Es gibt also keine internationalen Regulierungen für den Umgang mit gefährlichem Biomaterial?
Im Völkerrecht gibt es für ultrariskante Handlungen einige Regelungen, zum Beispiel für die Raumfahrt, den Betrieb von Kernkraftwerken und Tankerunglücke. Aber nicht für den Umgang mit biologisch riskantem Material – das ist eine echte Lücke, die wir dringend schließen müssen. Dabei müssten auch Inspektionsmöglichkeiten geschaffen werden. Wir brauchen eine deutlich stärkere internationale Kooperation in diesem Bereich.

Allerdings ist eine Informationspflicht eingeführt worden, die man jetzt einklagen kann?
In internationalen Kreisen wird schon länger überlegt, ob man China wegen einer verspäteten Meldung der Pandemie bei der WHO verantwortlich machen kann. Nach den Erfahrungen mit Sars wurden 2005 die International Health Regulations vereinbart, wonach ein gesundheitlicher Ausnahmezustand binnen 24 Stunden zu melden ist. Allerdings haben auch die WHO und Trump selbst nicht vorbildlich reagiert, sondern das Problem verharmlost.

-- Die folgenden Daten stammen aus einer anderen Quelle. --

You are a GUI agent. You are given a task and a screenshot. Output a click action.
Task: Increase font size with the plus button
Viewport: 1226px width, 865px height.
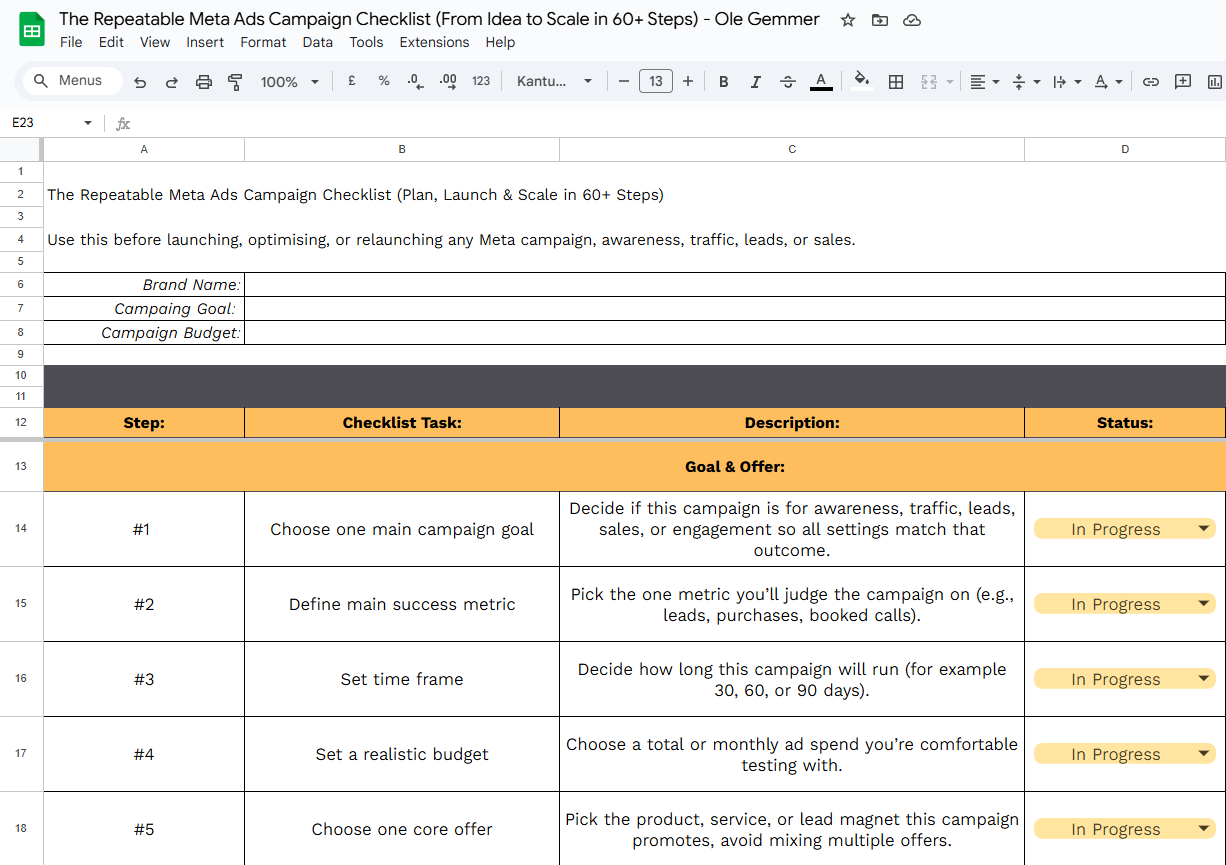(688, 82)
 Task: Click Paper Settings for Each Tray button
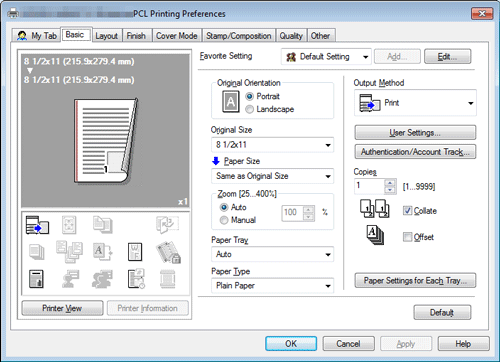415,281
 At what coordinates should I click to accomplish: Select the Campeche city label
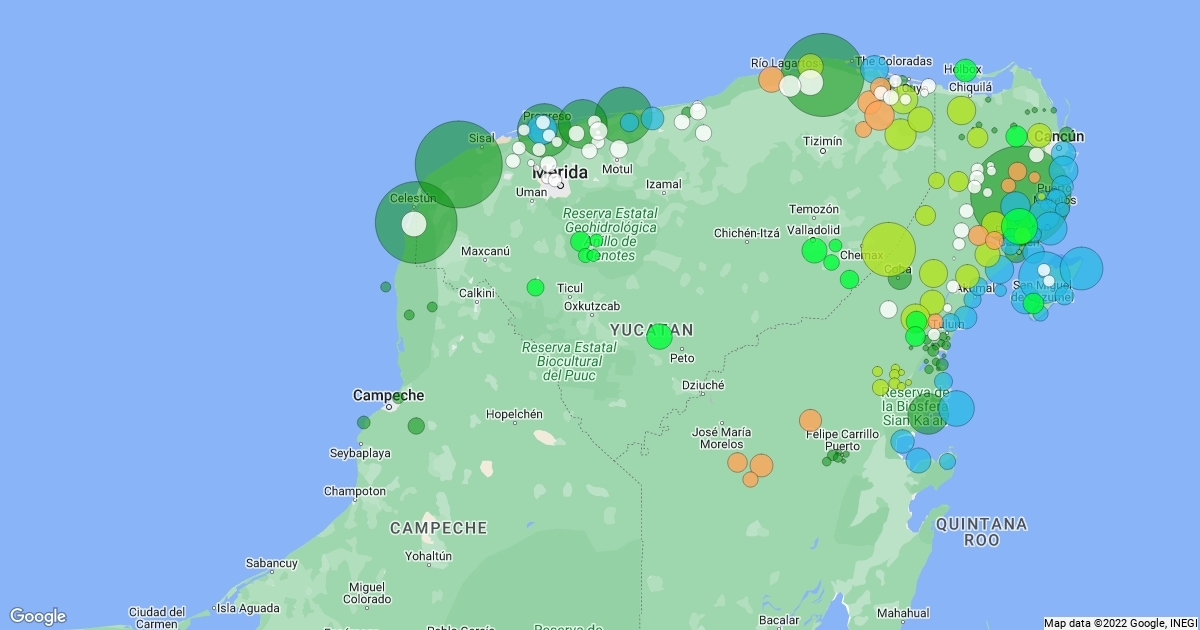tap(390, 395)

Es gibt aber schon eine erste Sammelklage von US-Unternehmen, die vor einem Gericht im US-Bundesstaat Nevada von China Schadensersatz einfordern...
In den USA ist es tatsächlich möglich, gegen im Ausland geschehenes Unrecht zu klagen – das Alien Tort Statute ist ein Gesetz aus 1789. Damit wurden schon verschiedene lateinamerikanische Diktatoren in den USA wegen unterschiedlichster Verletzungen von Menschenrechten verurteilt. Allerdings wurde dieses Recht in den letzten Jahren etwas eingeschränkt, nachdem es zu heiklen diplomatischen Situationen für das Außenministerium führte. 



Könnten die USA denn überhaupt China vor dem Internationalen Gerichthof in Den Haag ziehen?
China muss sich nicht automatisch darauf einlassen – die Souveränität von Staaten gilt als sehr hohes Gut. Die Gerichtsbarkeit des Internationalen Gerichtshofs beruht auf dem Konsensprinzip. Die USA könnten einseitige Sanktionen gegen China verhängen, doch würden sie selbst und die ganze Weltwirtschaften davon großen Schaden nehmen. Wir dürfen nicht vergessen, wie enorm die Schadensumme aus der Coronapandemie ist – das könnte kein Land der Welt schultern. Das Eskalationspotential ist enorm. Die Geschichte zeigt, dass oft aus bilateralen Kontroversen weltweite Konflikte wurden. Das gilt es zu verhindern.